Work instructions = Your answer should consist of every line from the records that holds the string "will".

Saved data entries =
* * * * * * *
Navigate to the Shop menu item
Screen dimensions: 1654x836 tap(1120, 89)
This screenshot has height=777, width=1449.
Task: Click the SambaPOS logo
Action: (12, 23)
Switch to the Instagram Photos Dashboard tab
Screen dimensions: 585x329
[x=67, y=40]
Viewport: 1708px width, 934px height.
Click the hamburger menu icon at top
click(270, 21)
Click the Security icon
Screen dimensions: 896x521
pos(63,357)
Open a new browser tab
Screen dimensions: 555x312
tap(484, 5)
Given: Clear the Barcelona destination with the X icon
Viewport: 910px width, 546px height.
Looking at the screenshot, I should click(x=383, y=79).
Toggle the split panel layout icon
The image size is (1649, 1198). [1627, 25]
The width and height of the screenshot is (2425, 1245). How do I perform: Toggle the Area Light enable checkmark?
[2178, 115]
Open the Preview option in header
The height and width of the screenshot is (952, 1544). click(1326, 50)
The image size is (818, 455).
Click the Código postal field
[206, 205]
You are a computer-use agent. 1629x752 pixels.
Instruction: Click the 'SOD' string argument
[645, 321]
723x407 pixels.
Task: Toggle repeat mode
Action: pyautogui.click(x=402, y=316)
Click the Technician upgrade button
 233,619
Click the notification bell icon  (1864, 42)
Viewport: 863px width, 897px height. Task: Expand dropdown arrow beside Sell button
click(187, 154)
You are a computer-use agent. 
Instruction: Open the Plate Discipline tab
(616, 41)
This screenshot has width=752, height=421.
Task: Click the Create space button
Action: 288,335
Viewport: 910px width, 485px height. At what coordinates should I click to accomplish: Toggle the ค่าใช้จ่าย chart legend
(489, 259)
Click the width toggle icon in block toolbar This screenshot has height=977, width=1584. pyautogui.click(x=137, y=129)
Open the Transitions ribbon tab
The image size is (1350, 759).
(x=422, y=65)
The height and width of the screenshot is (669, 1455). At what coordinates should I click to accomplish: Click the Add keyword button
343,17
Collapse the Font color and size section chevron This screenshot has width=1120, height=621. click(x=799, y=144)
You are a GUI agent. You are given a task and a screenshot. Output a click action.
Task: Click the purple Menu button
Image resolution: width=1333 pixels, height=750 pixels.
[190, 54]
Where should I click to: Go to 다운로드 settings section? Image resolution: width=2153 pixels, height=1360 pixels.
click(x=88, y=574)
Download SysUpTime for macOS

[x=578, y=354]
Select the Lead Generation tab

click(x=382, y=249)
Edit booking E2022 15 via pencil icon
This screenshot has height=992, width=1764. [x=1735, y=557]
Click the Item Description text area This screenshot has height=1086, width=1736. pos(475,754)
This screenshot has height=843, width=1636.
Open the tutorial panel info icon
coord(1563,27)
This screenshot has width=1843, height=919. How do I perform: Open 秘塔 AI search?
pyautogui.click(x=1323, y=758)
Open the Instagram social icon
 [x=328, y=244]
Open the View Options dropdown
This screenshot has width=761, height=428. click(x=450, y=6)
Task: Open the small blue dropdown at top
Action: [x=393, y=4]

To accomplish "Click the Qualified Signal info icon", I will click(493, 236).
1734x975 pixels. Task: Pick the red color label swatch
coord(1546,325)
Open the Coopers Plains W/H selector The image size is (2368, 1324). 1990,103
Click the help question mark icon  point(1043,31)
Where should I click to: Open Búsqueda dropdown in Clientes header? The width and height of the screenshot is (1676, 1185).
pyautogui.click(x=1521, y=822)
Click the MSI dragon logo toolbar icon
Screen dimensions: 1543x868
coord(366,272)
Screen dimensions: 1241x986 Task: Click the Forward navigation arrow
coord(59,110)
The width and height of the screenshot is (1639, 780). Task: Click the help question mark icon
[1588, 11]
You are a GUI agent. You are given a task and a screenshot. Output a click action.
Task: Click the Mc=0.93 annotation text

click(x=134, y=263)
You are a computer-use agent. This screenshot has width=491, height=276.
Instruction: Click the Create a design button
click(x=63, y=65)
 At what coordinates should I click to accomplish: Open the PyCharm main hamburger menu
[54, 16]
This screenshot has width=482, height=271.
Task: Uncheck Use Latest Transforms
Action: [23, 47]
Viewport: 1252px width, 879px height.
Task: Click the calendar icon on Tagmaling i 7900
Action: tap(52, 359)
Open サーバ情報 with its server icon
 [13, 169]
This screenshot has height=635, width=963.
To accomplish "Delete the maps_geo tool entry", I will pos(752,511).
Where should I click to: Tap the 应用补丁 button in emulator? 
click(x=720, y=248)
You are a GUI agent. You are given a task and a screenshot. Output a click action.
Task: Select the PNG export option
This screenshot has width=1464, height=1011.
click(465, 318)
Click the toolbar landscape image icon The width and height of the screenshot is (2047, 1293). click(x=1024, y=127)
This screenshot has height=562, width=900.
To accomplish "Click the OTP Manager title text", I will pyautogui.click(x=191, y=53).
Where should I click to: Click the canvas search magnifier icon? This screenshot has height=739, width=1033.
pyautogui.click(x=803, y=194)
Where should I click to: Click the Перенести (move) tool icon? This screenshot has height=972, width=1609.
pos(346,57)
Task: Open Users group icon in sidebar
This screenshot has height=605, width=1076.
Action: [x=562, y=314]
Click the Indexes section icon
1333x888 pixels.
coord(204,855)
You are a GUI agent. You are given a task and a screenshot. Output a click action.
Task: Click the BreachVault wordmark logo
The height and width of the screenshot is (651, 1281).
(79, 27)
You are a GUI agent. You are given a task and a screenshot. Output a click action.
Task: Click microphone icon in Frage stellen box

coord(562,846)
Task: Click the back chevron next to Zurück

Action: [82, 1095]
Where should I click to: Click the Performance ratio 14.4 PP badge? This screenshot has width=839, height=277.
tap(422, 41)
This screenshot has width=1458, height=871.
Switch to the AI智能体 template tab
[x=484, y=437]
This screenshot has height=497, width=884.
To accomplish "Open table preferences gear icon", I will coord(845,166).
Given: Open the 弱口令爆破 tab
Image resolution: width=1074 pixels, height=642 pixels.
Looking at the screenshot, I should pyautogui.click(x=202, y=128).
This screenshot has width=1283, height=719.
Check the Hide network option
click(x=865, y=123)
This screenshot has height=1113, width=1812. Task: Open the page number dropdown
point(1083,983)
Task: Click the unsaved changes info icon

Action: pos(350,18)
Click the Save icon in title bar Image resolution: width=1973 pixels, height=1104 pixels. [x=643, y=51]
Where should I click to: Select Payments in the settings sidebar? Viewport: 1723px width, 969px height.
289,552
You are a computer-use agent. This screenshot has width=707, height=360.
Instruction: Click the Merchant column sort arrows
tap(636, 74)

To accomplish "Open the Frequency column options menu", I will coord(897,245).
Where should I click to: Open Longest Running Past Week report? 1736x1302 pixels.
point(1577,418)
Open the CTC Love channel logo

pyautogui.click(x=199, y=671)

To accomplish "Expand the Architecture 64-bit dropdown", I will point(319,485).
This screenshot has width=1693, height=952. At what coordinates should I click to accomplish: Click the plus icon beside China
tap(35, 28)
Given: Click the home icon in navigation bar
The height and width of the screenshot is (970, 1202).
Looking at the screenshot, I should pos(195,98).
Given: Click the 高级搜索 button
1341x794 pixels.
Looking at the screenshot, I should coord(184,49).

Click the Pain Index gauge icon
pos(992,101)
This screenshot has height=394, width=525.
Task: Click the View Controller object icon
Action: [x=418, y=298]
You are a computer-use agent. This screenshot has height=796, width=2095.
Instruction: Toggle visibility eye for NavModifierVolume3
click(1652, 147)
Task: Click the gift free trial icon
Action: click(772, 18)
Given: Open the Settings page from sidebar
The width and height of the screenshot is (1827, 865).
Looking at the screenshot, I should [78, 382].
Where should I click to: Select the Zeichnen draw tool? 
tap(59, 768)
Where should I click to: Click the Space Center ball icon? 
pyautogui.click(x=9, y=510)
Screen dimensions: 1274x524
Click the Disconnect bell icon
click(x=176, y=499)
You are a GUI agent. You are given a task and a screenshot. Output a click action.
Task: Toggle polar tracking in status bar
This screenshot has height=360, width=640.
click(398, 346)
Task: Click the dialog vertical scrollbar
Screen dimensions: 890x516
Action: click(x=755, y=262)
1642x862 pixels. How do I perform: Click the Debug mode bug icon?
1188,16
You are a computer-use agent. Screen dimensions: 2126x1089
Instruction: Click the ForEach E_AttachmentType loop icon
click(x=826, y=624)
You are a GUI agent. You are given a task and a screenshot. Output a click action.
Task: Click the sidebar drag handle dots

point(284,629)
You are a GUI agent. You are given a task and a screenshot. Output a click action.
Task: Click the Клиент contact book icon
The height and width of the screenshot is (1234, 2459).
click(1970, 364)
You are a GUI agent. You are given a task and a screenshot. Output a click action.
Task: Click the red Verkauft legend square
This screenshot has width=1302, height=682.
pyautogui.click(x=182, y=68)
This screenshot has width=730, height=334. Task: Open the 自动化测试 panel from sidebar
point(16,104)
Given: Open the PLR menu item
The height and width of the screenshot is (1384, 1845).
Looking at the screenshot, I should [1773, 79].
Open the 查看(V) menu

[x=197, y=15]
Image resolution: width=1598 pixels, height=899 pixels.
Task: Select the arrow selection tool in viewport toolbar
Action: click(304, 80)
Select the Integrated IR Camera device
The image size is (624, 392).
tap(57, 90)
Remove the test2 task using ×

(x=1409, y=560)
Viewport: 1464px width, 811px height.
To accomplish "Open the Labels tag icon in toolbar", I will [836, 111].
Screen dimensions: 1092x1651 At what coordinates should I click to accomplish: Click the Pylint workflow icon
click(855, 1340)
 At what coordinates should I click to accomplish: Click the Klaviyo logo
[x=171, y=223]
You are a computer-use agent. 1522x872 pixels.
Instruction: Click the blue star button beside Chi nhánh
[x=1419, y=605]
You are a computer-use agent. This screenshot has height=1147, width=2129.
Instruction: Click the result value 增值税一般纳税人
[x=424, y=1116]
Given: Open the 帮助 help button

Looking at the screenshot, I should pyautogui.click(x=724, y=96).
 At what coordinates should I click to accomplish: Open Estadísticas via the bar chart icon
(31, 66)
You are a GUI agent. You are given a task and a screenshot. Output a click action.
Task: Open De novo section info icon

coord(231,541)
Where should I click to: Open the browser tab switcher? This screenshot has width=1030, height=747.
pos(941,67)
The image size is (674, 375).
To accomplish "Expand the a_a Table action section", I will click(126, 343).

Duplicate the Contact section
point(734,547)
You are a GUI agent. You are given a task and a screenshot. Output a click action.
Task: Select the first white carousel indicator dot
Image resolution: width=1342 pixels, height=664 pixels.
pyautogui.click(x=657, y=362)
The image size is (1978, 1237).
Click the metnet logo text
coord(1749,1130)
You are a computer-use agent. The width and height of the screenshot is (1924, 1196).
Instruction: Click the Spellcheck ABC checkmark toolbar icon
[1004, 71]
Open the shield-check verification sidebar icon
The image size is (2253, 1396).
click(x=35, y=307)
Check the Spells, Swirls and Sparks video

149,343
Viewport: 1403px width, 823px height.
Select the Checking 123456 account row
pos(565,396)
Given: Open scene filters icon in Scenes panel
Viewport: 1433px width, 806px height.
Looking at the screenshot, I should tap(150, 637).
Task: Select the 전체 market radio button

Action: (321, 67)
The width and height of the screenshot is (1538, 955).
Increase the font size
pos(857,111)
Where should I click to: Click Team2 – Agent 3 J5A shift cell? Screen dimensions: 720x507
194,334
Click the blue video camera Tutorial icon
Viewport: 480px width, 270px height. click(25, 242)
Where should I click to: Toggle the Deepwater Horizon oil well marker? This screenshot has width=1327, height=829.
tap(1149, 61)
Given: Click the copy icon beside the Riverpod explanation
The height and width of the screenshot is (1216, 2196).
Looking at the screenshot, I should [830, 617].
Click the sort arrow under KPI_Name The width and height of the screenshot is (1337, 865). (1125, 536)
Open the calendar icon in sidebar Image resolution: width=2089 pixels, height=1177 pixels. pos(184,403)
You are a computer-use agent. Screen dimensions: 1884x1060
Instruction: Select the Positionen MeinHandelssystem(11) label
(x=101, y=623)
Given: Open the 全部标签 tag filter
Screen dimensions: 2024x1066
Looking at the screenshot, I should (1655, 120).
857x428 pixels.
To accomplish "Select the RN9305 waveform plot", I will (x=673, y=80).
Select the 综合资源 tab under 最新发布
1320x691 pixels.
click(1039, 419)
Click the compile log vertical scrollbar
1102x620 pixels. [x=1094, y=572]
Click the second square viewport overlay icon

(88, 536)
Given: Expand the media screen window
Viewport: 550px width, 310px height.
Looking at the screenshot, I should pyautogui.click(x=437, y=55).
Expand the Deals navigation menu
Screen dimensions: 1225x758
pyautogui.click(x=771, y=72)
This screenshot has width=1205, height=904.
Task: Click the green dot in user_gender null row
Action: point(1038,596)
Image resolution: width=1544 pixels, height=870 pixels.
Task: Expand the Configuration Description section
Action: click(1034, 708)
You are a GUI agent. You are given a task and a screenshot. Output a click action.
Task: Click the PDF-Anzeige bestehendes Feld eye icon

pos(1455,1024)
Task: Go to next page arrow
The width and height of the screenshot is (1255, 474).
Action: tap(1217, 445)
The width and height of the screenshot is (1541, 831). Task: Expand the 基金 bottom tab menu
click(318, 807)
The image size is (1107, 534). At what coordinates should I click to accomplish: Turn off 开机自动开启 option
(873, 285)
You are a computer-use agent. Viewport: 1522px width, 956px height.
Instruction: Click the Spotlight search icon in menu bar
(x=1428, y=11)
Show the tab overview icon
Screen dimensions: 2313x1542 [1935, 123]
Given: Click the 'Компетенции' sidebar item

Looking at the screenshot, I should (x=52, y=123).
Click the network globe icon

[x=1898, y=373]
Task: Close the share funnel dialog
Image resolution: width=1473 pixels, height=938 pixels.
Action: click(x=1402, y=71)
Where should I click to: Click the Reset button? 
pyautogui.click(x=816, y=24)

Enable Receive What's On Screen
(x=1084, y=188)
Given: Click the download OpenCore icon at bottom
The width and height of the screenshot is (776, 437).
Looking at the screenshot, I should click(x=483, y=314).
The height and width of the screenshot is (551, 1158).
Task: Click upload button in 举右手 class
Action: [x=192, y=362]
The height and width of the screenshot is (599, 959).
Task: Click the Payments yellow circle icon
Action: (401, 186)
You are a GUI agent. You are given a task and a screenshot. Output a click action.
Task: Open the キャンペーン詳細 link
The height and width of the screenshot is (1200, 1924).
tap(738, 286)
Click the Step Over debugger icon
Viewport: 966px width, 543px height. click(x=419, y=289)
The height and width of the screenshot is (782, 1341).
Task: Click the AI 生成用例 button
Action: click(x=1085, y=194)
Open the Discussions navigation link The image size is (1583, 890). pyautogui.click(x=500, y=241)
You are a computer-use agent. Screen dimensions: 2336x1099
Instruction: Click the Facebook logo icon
* * * * * * *
Answer to this exercise =
To accomplish "Click the Qualified Signal info icon", I will click(493, 236).
To accomplish "Delete the maps_geo tool entry", I will pos(752,511).
To accomplish "Click the OTP Manager title text", I will pyautogui.click(x=191, y=53).
To accomplish "Open table preferences gear icon", I will coord(845,166).
To accomplish "Open the Frequency column options menu", I will coord(897,245).
To accomplish "Expand the Architecture 64-bit dropdown", I will point(319,485).
To accomplish "Open the Labels tag icon in toolbar", I will [836, 111].
To accomplish "Expand the a_a Table action section", I will click(126, 343).
To accomplish "Select the RN9305 waveform plot", I will (x=673, y=80).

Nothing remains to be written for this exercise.